PROMPT:
Once the line containing "Where should I click to: Uncheck" is found in the data below, output that line and every line after it through the last, unchanged and with nothing else.

-- ENTRIES SUPPLIED follows --

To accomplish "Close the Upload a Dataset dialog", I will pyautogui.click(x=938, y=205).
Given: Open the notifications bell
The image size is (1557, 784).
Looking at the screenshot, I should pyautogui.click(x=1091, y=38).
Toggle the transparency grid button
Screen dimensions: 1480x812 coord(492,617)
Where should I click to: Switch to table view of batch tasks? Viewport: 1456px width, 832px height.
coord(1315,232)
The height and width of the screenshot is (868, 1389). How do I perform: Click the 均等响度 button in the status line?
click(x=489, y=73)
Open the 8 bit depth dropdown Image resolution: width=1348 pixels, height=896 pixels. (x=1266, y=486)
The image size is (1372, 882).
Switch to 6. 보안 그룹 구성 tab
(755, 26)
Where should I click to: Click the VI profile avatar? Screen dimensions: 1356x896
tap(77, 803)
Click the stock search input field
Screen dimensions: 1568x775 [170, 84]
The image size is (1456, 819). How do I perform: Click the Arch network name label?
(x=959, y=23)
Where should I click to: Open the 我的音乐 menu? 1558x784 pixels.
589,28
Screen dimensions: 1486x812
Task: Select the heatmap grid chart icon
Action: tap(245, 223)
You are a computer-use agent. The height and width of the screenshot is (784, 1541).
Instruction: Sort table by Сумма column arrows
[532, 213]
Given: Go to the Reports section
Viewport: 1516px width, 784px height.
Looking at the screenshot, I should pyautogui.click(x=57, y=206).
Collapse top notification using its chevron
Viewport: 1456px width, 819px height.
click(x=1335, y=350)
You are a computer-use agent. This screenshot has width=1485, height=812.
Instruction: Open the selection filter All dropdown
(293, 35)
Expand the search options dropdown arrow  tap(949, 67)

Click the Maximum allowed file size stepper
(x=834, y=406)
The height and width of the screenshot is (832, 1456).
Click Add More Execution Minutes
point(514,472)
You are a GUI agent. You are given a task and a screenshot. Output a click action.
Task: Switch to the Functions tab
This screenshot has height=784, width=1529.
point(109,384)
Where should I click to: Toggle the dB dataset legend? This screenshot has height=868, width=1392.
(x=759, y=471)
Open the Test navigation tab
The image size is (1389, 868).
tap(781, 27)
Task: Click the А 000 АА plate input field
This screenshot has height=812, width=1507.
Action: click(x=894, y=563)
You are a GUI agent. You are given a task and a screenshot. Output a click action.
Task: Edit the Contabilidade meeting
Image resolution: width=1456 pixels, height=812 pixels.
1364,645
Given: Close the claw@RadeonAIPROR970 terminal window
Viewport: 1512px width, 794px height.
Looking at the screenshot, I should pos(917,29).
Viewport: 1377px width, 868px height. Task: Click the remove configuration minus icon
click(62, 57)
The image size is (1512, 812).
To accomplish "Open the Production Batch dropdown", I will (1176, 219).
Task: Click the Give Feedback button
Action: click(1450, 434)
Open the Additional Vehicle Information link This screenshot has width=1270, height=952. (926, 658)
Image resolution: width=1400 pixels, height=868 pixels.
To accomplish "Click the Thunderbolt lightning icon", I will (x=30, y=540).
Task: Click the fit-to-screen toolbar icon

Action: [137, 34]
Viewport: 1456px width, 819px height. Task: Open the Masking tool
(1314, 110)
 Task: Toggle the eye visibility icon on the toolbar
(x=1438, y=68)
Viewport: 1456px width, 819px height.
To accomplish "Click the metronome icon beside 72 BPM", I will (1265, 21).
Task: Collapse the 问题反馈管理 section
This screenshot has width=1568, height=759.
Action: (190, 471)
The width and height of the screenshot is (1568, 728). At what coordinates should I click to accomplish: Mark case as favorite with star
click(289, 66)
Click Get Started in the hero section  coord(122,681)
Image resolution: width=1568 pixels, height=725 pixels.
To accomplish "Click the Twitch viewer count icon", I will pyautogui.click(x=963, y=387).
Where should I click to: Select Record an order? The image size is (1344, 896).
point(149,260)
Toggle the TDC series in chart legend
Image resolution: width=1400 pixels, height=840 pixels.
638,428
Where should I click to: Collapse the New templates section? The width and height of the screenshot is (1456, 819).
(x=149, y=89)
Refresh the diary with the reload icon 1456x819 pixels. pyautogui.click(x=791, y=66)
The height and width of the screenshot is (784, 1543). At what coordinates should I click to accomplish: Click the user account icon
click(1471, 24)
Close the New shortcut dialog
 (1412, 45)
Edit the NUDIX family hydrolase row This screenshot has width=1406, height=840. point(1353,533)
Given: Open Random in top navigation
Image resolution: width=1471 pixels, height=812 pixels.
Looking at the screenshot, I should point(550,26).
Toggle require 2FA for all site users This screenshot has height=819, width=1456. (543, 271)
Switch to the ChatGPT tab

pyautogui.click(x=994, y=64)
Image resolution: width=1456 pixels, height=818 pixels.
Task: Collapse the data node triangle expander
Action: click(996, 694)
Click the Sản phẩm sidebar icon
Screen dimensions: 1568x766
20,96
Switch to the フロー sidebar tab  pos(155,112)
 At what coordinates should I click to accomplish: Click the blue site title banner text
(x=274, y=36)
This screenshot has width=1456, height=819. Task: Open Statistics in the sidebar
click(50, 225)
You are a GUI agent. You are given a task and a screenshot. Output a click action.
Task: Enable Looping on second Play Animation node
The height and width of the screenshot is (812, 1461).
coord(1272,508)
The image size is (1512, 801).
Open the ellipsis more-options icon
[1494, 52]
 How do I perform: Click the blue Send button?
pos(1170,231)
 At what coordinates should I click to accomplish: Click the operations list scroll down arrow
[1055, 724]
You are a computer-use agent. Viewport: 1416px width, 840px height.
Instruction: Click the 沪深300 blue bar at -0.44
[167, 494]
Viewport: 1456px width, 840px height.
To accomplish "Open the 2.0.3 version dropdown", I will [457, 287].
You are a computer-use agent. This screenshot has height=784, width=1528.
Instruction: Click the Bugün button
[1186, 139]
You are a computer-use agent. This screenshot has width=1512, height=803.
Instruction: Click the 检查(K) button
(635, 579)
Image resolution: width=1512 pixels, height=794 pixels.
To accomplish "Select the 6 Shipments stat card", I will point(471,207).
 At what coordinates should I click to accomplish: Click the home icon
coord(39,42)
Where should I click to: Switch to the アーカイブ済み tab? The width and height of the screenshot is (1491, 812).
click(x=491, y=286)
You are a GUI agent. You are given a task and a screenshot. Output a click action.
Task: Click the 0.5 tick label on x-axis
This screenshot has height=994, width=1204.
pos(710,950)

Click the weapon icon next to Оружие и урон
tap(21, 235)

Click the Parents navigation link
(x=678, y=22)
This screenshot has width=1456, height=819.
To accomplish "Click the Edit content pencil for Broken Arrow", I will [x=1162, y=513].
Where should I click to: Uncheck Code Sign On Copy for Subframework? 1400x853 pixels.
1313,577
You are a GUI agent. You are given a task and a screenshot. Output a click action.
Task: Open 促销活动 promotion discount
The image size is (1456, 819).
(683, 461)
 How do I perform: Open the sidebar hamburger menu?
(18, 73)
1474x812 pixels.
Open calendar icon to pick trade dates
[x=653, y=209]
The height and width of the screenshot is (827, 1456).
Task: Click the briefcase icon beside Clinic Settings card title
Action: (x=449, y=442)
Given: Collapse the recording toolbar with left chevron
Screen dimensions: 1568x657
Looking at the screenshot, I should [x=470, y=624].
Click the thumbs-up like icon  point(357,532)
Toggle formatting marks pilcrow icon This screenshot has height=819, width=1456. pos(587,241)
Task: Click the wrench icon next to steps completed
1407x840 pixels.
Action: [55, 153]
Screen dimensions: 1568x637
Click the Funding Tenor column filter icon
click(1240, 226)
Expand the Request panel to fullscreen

-- ENTRIES SUPPLIED concluded --

REPLY:
Where should I click to: Uncheck Code Sign On Copy for Subframework? 1400x853 pixels.
1313,577
You are a GUI agent. You are given a task and a screenshot. Output a click action.
Task: Open 促销活动 promotion discount
The image size is (1456, 819).
(683, 461)
 How do I perform: Open the sidebar hamburger menu?
(18, 73)
1474x812 pixels.
Open calendar icon to pick trade dates
[x=653, y=209]
The height and width of the screenshot is (827, 1456).
Task: Click the briefcase icon beside Clinic Settings card title
Action: (x=449, y=442)
Given: Collapse the recording toolbar with left chevron
Screen dimensions: 1568x657
Looking at the screenshot, I should [x=470, y=624].
Click the thumbs-up like icon  point(357,532)
Toggle formatting marks pilcrow icon This screenshot has height=819, width=1456. pos(587,241)
Task: Click the wrench icon next to steps completed
1407x840 pixels.
Action: [55, 153]
Screen dimensions: 1568x637
Click the Funding Tenor column filter icon
click(1240, 226)
Expand the Request panel to fullscreen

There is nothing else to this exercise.